• _YOUR ASSIGNMENT_: Using the records below, quote only the span that opens with the line containing "Screenshot is 373x2576." and closes with the line containing "[Yazdır] (176, 417)", exactly and inclusively.

• _GIVEN INFORMATION_:

_ _ _

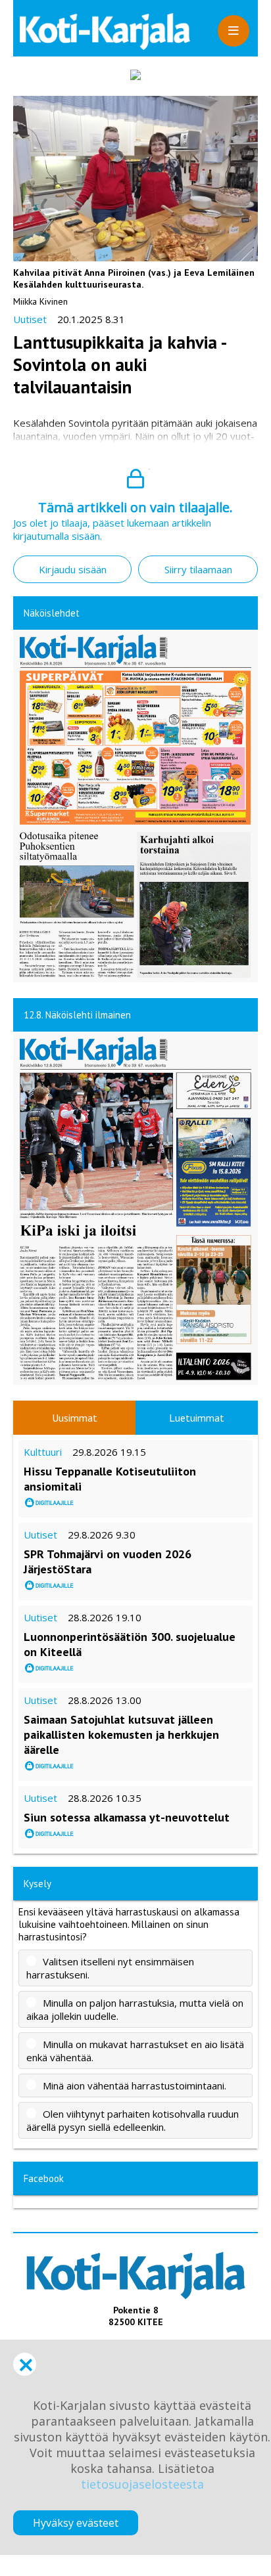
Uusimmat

_ _ _

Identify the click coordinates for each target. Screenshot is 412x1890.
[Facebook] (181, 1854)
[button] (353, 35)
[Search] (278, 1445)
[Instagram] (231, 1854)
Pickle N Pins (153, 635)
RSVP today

_ _ _

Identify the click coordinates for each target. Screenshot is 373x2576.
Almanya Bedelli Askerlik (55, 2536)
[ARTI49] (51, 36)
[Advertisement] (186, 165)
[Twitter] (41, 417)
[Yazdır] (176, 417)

_ _ _

• _YOUR RESPONSE_:
Identify the click coordinates for each target. Screenshot is 373x2576.
Almanya Bedelli Askerlik (55, 2536)
[ARTI49] (51, 36)
[Advertisement] (186, 165)
[Twitter] (41, 417)
[Yazdır] (176, 417)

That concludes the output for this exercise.